The use case
A typical deep learning advance starts out as an idea, which you test on a small problem. At this stage, you want to run many ad-hoc experiments quickly. Ideally, you can just SSH into a machine, run a script in screen, and get a result in less than an hour.
Making the model really work usually requires seeing it fail in every conceivable way and finding ways to fix those limitations. (This is similar to building any new software system, where you’ll run your code many times to build an intuition for how it behaves.)
So deep learning infrastructure must allow users to flexibly introspect models, and it’s not enough to just expose summary statistics.
Once the model shows sufficient promise, you’ll scale it up to larger datasets and more GPUs. This requires long jobs that consume many cycles and last for multiple days. You’ll need careful experiment management, and to be extremely thoughtful about your chosen range of hyperparameters.
The early research process is unstructured and rapid; the latter is methodical and somewhat painful, but it’s all absolutely necessary to get a great result.
The paper Improved Techniques for Training GANs began with Tim Salimans devising several ideas for improving Generative Adversarial Network training. We’ll describe the simplest of these ideas (which happened to produce the best-looking samples, though not the best semi-supervised learning).
GANs consist of a generator and a discriminator network. The generator tries to fool the discriminator, and the discriminator tries to distinguish between generated data and real data. Intuitively, a generator which can fool every discriminator is quite good. But there is a hard-to-fix failure mode: the generator can “collapse” by always outputting exactly the same (likely realistic-looking!) sample.
Tim had the idea to give discriminator an entire minibatch of samples as input, rather than just one sample. Thus the discriminator can tell whether the generator just constantly produces a single image. With the collapse discovered, gradients will be sent to the generator to correct the problem.
The next step was to prototype the idea on MNIST and CIFAR-10. This required prototyping a small model as quickly as possible, running it on real data, and inspecting the result. After some rapid iteration, Tim got very encouraging CIFAR-10 samples=—pretty much the best samples we’d seen on this dataset.
However, deep learning (and AI algorithms in general) must be scaled to be truly impressive—a small neural network is a proof of concept, but a big neural network actually solves the problem and is useful. So Ian Goodfellow dug into scaling the model up to work on ImageNet.
With a larger model and dataset, Ian needed to parallelize the model across multiple GPUs. Each job would push multiple machines to 90% CPU and GPU utilization, but even then the model took many days to train. In this regime, every experiment became precious, and he would meticulously log the results of each experiment.

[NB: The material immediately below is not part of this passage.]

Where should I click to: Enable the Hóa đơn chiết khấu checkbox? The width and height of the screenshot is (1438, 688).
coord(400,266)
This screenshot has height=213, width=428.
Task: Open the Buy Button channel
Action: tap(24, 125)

Ultimately, while the results were good, they were not as good as we hoped. We’ve tested many hypotheses as to why, but still haven’t cracked it. Such is the nature of science.
The vast majority of our research code is written in Python, as reflected in our open-source projects. We mostly use TensorFlow (or Theano in special cases) for GPU computing; for CPU we use those or Numpy. Researchers also sometimes use higher-level frameworks like Keras on top of TensorFlow.
Like much of the deep learning community, we use Python 2.7. We generally use Anaconda, which has convenient packaging for otherwise difficult packages such as OpenCV and performance optimizations for some scientific libraries.
For an ideal batch job, doubling the number of nodes in your cluster will halve the job’s runtime. Unfortunately, in deep learning, people usually see very sublinear speedups from many GPUs. Top performance thus requires top-of-the-line GPUs. We also use quite a lot of CPU for simulators, reinforcement learning environments, or small-scale models (which run no faster on a GPU).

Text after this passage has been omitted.